Si feu Boudiaf, imposé par l’armée qui fait et défait les rois chez nous, qui aurait voté pour lui s’il s’était présenté à l’élection présidentielle face à l’un des leaders du FIS ou du FLN ? Certainement les rares personnes qui connaissaient l’homme et assez authentiques pour ne pas se laisser impressionner par la censure des ayants tous les droits, c'est-à-dire pas de quoi se priver d’une grasse matinée pour glisser un bulletin inutile.
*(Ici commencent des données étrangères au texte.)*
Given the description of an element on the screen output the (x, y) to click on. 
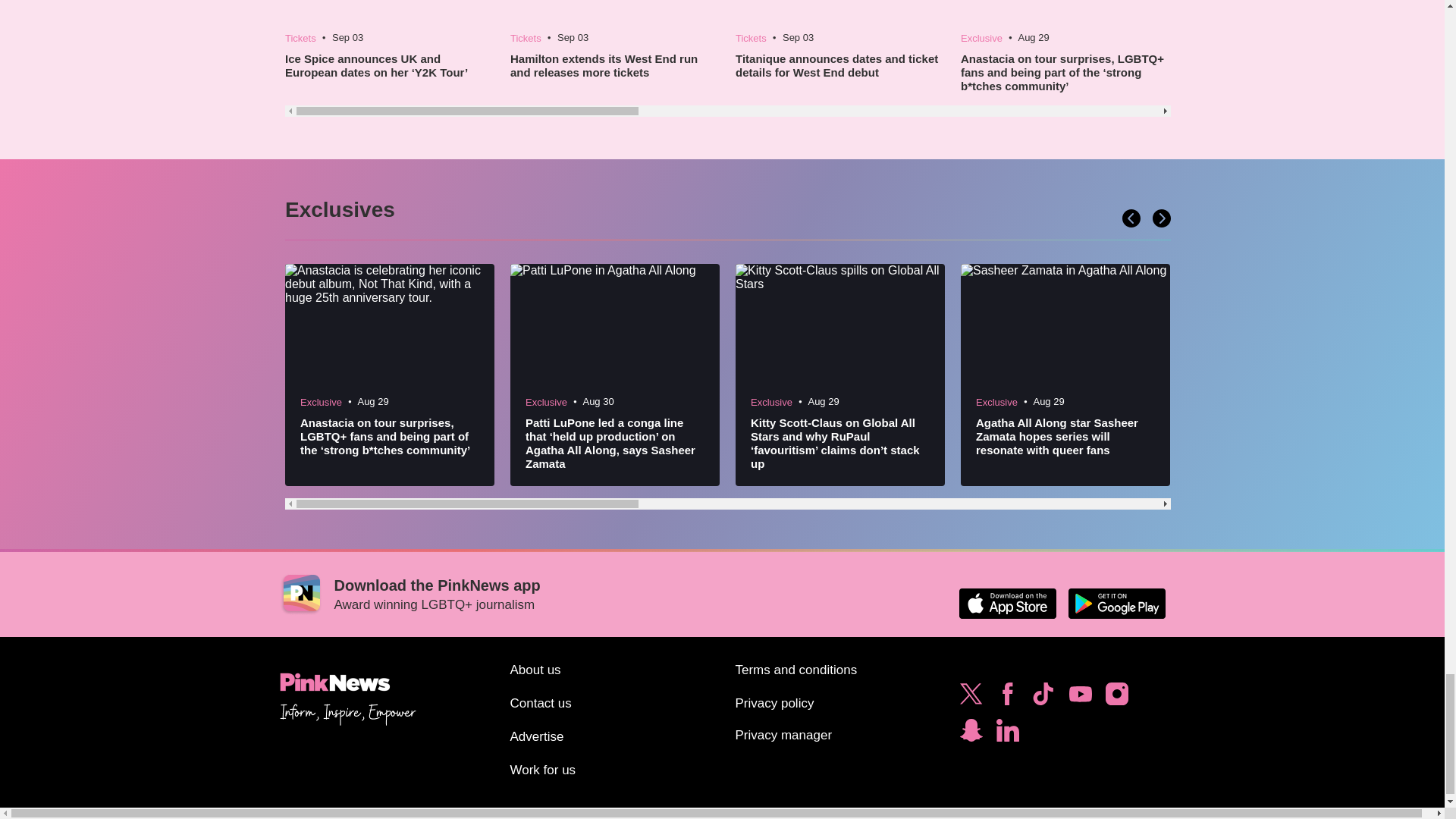
Subscribe to PinkNews on YouTube (1079, 697)
Subscribe to PinkNews on Snapchat (970, 733)
Follow PinkNews on Twitter (970, 697)
Download the PinkNews app on Google Play (1115, 603)
Follow PinkNews on TikTok (1042, 697)
Follow PinkNews on LinkedIn (1007, 733)
Follow PinkNews on Instagram (1116, 697)
Download the PinkNews app on the Apple App Store (1006, 603)
Given the description of an element on the screen output the (x, y) to click on. 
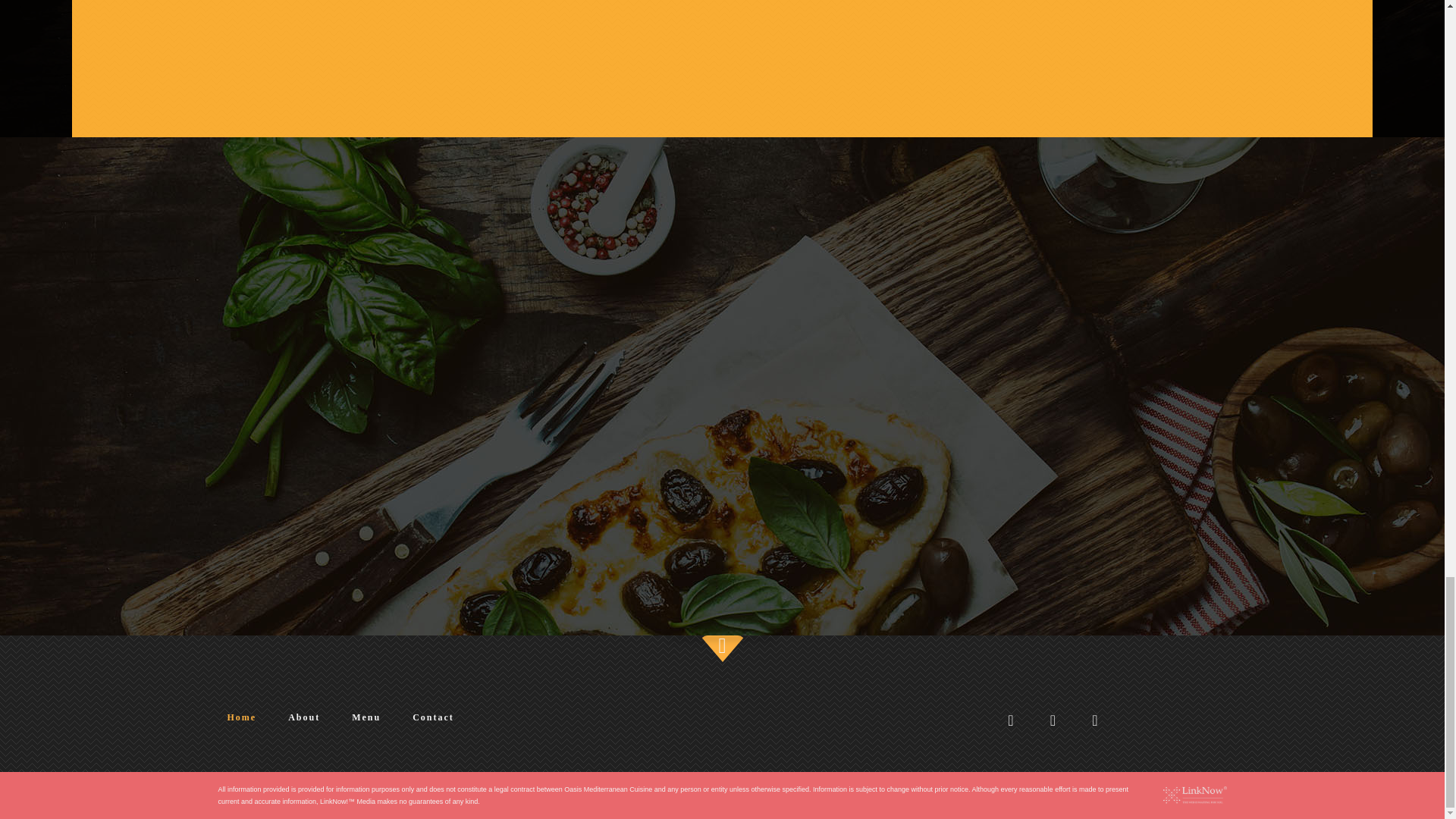
About (304, 717)
Menu (366, 717)
Home (242, 717)
Contact (433, 717)
Given the description of an element on the screen output the (x, y) to click on. 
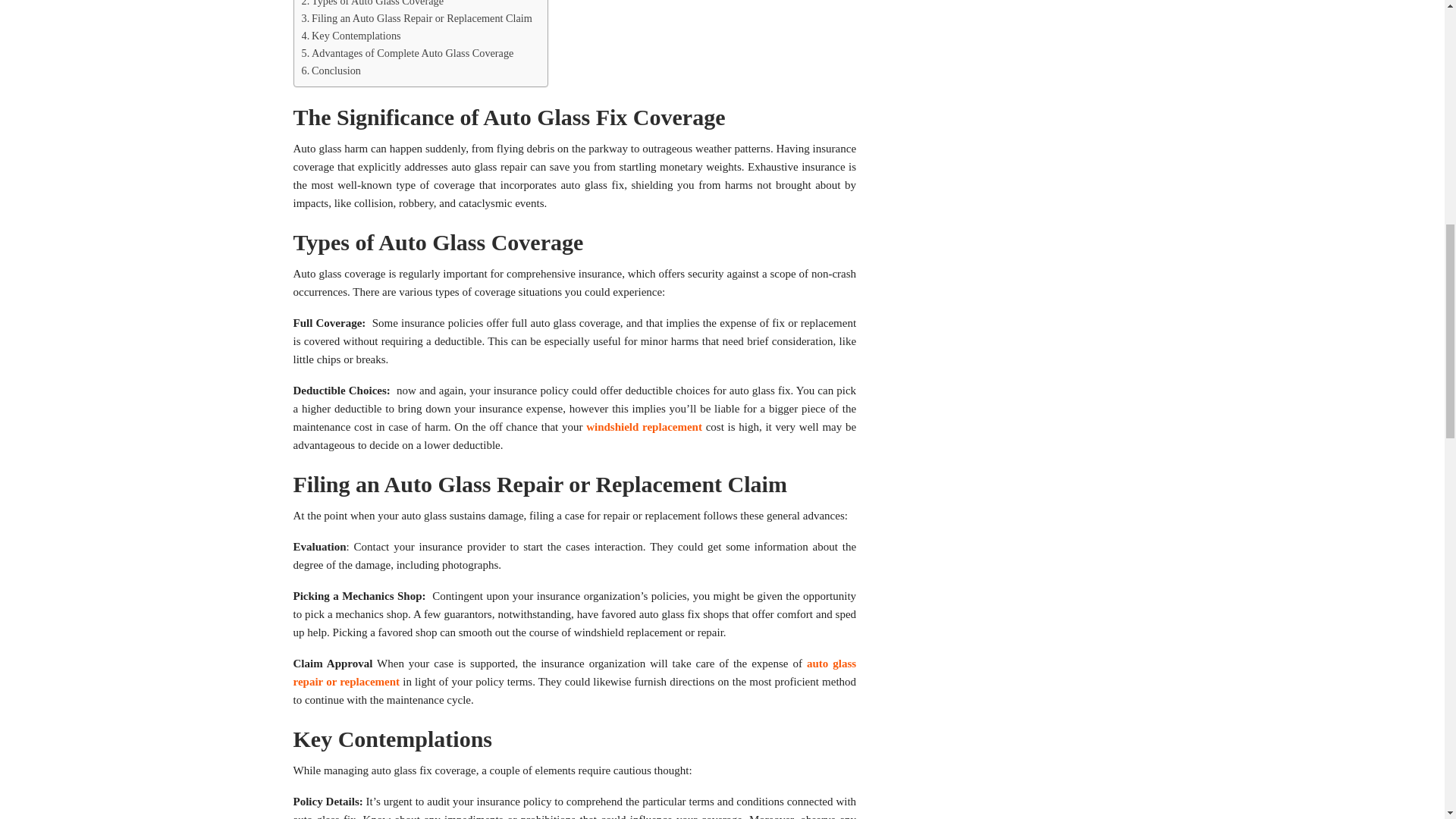
Conclusion (331, 70)
Key Contemplations (351, 36)
auto glass repair or replacement (574, 672)
Conclusion (331, 70)
Types of Auto Glass Coverage (372, 4)
windshield replacement (643, 426)
Types of Auto Glass Coverage (372, 4)
Filing an Auto Glass Repair or Replacement Claim (416, 18)
Key Contemplations (351, 36)
Advantages of Complete Auto Glass Coverage (407, 53)
Advantages of Complete Auto Glass Coverage (407, 53)
Filing an Auto Glass Repair or Replacement Claim (416, 18)
Given the description of an element on the screen output the (x, y) to click on. 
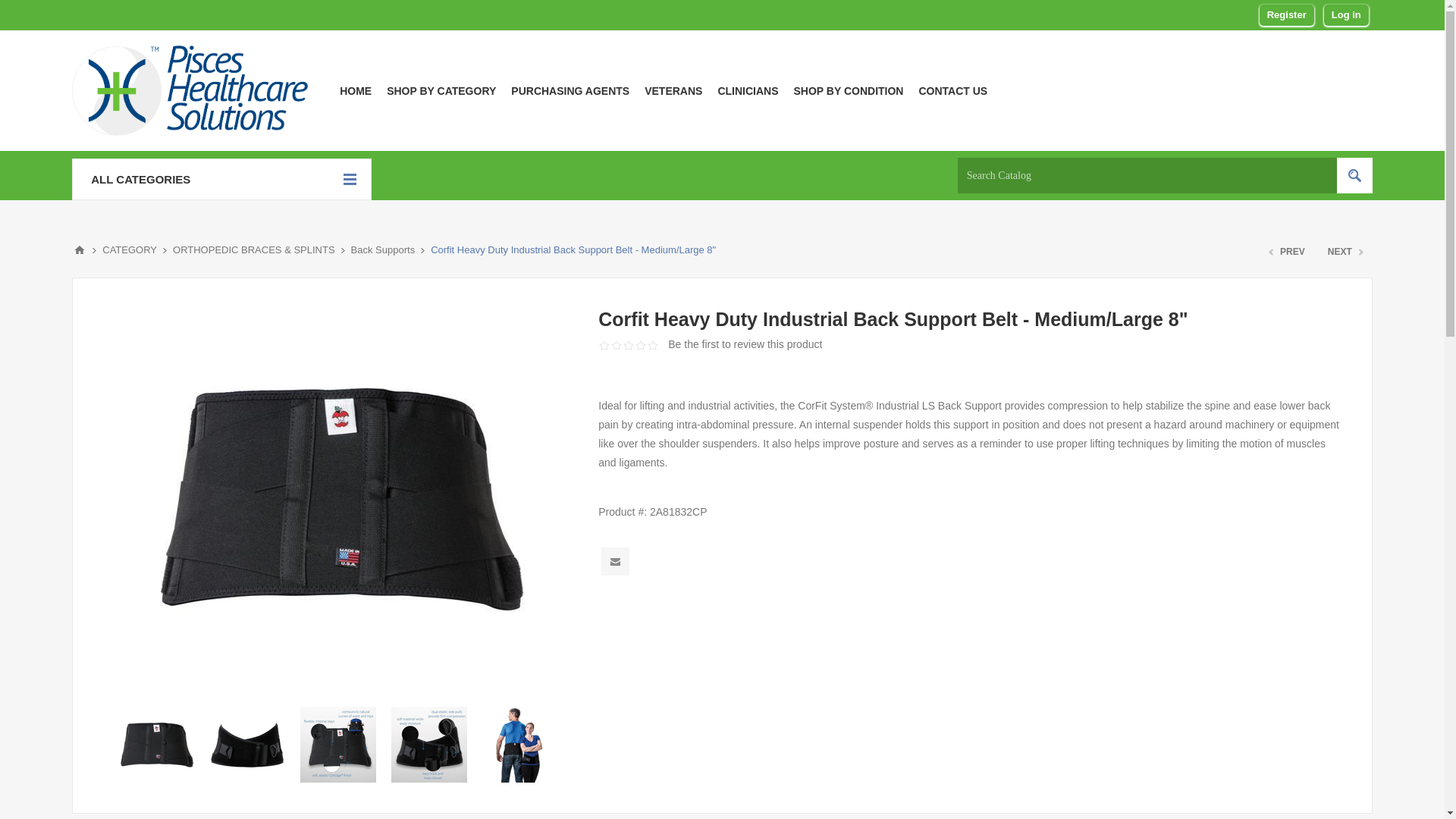
HOME (354, 90)
CLINICIANS (748, 90)
Register (1286, 14)
Search (1354, 175)
Purchasing Agents (570, 90)
Shop By Condition (848, 90)
SHOP BY CONDITION (848, 90)
SHOP BY CATEGORY (440, 90)
Log in (1345, 14)
CONTACT US (952, 90)
VETERANS (673, 90)
Veterans (673, 90)
CONTACT US (952, 90)
Shop By Category (440, 90)
PURCHASING AGENTS (570, 90)
Given the description of an element on the screen output the (x, y) to click on. 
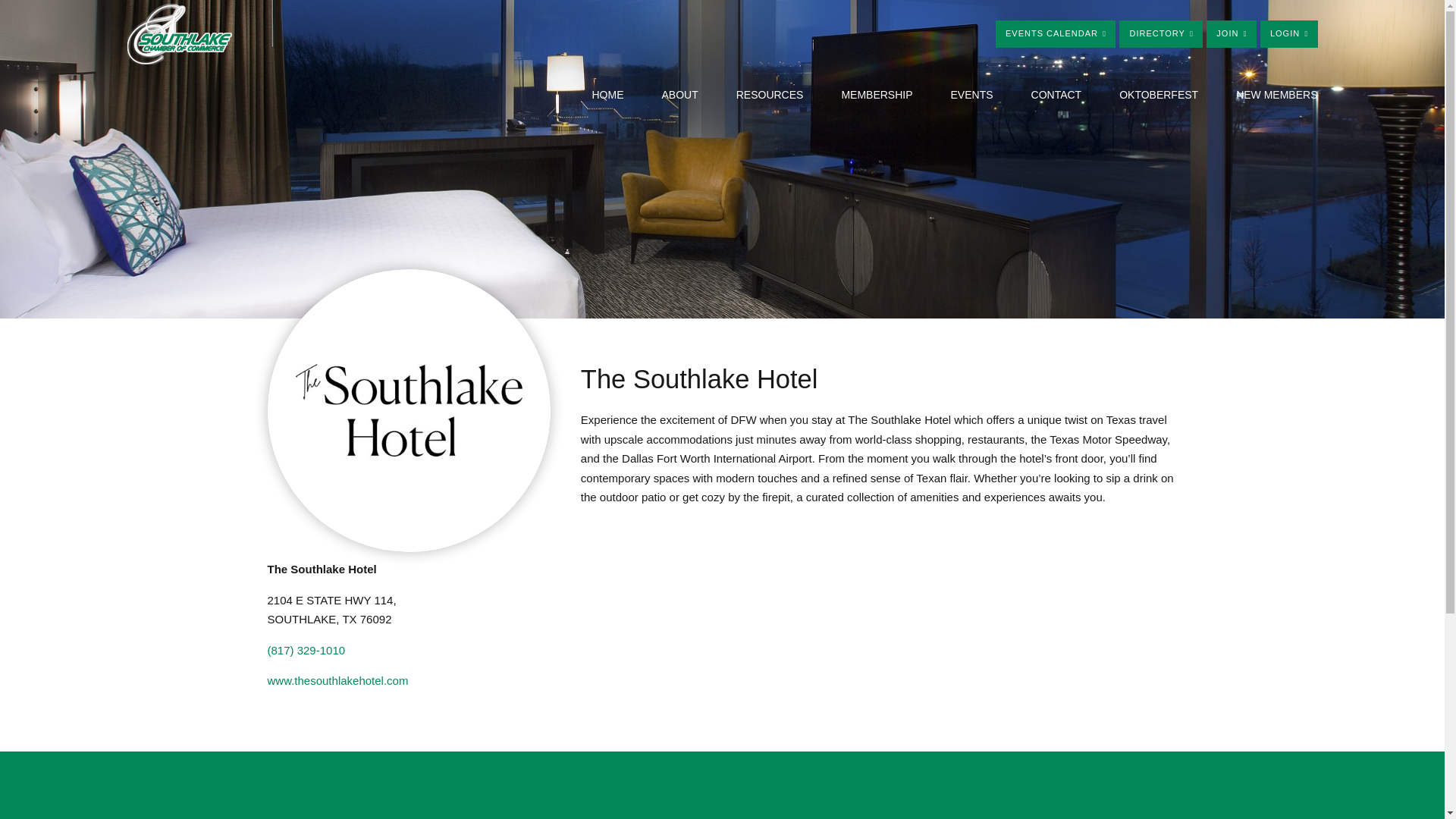
JOIN (1231, 33)
LOGIN (1288, 33)
MEMBERSHIP (876, 94)
OKTOBERFEST (1158, 94)
NEW MEMBERS (1276, 94)
DIRECTORY (1160, 33)
RESOURCES (769, 94)
EVENTS CALENDAR (1055, 33)
the-southlake-hotel-logo (408, 410)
Le psychologue C.G. Jung affirme qu’au sein d’une foule, les éléments asociaux sont les plus adaptés et que pour tout malade mental on a au moins 10 cas de folie latente. Nation, Ouma, Dechra, plongés dans la masse dès le berceau, nous avons d’un côté deux malades mentaux, le "normal" et le terroriste et de l’autre, la double douzaine de frères mabouls dormants. Quelles sont nos chances de guérir ? Espérons ne plus replonger dans la peau de la puce. "Un scientifique examine une puce posée près de lui. Il lui ordonne : "Saute !», et la puce saute. Le scientifique écrit sur une feuille de papier : "Quand on dit à une puce de sauter, elle saute." Alors il saisit la puce et délicatement lui arrache les pattes. Il la repose à coté de lui et ordonne : "Saute !" La puce ne bouge pas. Le scientifique note alors sur sa feuille de papier : "Quand on arrache les pattes à une puce, elle devient sourde" (4)

Mimi Massiva

(1) Ernst Bloch

(2) Serge Moscovici (La Machine à faire des Dieux)

(3) Jacques Berque

(4) Jean-Claude Carrière (Contes Philosophiques du Monde Entier)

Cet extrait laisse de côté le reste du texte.